• Kyodo


The labor ministry said Friday it is seeking around ¥280 billion to promote labor reform as part of a total budgetary request for a record ¥31.43 trillion in fiscal 2018.

The total is a 2.4 percent rise from fiscal 2017 through next March. Labor reform is one of the key policies being pushed by Prime Minister Shinzo Abe, who is now trying to boost sagging public support.

As part of efforts to improve employment conditions for nonregular workers, under the goal of “equal pay for equal work,” the ministry plans to expand subsidies for companies, create sector-by-sector manuals, and add 100 more inspection officers to monitor long working hours.

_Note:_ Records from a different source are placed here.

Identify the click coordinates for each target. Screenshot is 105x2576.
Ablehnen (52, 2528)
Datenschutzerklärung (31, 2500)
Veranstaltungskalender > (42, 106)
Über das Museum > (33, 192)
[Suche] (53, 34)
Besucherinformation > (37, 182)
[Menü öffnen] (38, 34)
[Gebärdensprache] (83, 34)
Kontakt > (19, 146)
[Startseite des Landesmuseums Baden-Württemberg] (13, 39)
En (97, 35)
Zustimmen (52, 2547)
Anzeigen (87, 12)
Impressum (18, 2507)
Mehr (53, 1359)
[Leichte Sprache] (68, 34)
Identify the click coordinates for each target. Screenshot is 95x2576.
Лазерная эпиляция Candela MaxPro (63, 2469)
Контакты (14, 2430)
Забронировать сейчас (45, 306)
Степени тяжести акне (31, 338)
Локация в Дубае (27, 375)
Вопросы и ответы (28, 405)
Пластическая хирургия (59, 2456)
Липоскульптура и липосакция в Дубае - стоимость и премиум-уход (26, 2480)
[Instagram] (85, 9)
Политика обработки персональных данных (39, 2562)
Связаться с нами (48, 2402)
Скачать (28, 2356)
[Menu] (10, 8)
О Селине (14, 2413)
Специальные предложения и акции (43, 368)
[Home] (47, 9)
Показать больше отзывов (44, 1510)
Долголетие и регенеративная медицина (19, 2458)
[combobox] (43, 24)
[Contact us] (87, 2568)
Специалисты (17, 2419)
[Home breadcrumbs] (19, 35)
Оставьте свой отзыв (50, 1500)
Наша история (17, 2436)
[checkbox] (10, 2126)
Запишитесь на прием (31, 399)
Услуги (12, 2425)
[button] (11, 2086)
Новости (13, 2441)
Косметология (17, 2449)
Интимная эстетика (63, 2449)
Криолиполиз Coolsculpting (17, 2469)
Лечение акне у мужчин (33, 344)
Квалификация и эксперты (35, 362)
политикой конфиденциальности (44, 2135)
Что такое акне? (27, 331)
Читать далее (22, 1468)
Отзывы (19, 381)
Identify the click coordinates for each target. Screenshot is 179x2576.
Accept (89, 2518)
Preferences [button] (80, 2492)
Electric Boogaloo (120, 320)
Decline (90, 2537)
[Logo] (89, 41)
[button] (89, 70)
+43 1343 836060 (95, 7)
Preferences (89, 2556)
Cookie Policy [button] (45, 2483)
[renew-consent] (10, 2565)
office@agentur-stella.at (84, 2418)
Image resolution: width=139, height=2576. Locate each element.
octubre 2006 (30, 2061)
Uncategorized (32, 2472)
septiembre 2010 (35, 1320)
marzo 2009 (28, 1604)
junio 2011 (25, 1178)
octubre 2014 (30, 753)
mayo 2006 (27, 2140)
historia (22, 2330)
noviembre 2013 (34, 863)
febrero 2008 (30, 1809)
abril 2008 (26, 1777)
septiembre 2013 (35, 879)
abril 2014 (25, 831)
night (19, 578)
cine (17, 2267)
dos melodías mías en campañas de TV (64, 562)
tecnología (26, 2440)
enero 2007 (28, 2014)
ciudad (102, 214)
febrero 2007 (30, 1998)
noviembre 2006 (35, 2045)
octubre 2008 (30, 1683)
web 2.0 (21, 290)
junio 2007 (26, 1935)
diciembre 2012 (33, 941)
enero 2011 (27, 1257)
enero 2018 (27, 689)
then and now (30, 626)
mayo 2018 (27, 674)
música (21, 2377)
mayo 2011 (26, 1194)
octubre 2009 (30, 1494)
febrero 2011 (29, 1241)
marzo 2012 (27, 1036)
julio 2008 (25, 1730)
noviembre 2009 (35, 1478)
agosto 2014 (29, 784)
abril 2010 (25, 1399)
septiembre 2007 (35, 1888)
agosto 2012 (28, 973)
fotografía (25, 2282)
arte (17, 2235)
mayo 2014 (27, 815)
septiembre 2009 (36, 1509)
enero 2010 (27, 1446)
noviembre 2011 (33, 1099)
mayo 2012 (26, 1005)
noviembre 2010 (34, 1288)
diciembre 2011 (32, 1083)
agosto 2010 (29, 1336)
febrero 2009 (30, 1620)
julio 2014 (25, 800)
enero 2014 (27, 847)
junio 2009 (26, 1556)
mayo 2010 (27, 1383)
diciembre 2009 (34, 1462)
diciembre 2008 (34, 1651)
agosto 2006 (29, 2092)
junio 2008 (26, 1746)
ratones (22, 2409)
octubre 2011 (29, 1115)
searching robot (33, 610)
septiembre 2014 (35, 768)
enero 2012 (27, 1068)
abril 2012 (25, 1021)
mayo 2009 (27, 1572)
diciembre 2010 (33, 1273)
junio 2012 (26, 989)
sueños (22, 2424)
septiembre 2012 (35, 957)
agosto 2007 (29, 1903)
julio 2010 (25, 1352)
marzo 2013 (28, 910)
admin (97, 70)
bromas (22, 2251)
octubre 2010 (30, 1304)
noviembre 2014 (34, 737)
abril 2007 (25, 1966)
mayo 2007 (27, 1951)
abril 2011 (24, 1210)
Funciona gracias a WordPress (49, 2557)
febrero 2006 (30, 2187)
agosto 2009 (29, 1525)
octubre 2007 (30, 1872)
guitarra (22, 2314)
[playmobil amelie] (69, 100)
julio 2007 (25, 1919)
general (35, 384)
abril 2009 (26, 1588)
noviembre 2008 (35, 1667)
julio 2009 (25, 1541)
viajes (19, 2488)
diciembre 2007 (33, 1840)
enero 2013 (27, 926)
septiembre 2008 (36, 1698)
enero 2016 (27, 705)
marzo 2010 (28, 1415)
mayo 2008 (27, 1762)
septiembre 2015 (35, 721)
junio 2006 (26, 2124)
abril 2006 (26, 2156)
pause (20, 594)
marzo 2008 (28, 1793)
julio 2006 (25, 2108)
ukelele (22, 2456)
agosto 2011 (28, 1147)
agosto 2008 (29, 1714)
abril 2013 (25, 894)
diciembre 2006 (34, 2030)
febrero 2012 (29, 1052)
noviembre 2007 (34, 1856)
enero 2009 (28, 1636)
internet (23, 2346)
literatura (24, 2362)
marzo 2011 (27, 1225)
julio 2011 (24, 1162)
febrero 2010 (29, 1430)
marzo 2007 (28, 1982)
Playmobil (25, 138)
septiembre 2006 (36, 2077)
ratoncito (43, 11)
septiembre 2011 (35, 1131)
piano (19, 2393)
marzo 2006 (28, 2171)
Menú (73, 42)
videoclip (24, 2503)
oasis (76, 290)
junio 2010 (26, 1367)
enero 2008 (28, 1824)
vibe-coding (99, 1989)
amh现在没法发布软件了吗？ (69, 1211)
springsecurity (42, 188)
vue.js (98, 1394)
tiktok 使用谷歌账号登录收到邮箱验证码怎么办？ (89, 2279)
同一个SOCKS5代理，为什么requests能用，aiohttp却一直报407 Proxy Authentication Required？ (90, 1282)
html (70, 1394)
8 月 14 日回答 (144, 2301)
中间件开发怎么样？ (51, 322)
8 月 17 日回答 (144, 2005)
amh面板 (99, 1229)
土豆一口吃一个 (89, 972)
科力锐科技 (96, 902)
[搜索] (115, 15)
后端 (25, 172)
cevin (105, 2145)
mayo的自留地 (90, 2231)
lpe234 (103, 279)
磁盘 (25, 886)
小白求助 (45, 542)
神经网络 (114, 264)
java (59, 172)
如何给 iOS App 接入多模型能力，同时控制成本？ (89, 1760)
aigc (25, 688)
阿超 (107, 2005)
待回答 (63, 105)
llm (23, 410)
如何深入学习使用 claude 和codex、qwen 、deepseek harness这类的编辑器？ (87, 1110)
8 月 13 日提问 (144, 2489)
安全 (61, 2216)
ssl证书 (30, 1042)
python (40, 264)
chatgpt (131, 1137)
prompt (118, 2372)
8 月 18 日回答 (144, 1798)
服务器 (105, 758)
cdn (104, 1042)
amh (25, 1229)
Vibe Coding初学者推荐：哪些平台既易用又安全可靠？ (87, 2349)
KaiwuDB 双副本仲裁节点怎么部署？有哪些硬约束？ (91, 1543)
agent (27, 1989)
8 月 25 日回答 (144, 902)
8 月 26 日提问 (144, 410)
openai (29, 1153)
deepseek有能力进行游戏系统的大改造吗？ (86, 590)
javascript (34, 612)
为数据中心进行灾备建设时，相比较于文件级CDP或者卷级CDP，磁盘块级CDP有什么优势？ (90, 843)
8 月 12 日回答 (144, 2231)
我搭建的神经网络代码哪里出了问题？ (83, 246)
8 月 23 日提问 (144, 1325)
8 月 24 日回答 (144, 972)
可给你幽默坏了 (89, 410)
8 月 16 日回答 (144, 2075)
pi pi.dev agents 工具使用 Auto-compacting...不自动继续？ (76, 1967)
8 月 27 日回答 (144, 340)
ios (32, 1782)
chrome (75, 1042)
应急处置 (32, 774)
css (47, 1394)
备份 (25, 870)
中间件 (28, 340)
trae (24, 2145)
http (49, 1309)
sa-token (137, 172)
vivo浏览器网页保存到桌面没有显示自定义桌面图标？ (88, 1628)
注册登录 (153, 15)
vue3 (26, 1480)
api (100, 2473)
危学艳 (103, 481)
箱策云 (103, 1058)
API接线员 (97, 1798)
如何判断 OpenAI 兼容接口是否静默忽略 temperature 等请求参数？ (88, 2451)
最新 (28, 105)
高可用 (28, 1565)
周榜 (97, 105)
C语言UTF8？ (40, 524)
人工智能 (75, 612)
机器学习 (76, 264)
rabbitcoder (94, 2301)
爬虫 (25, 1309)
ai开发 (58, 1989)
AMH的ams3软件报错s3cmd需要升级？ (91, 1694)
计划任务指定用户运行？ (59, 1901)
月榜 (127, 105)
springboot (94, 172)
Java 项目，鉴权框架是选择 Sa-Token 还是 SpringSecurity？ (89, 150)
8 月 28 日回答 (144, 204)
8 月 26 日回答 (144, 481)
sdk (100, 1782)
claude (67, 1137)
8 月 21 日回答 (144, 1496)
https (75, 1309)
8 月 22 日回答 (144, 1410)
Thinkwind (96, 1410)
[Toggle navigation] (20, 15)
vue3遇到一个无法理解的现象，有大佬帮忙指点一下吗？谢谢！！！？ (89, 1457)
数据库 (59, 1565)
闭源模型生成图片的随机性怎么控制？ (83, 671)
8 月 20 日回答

After the suicide of a young female employee at advertising giant Dentsu Inc. in 2015, the government is preparing legislation to impose a binding cap on long working hours in a country notorious for its overwork culture.

The Ministry of Health, Labor and Welfare expects Japan’s social security expenses to increase by around ¥630 billion from the current fiscal year, due mainly to the aging of the country’s population.

Reining in swelling social security costs such as medical fees and pensions — which account for around a third of the country’s total expenditure — has been an urgent task.

The Finance Ministry, which will process budgetary requests to be filed by each ministry and agency by next Thursday, plans to slash the rise in social security costs to around ¥500 billion for the next fiscal year.

Overall, budgetary requests for fiscal 2018 are expected to reach around ¥101 trillion in the general account, topping ¥100 trillion for a fourth straight year.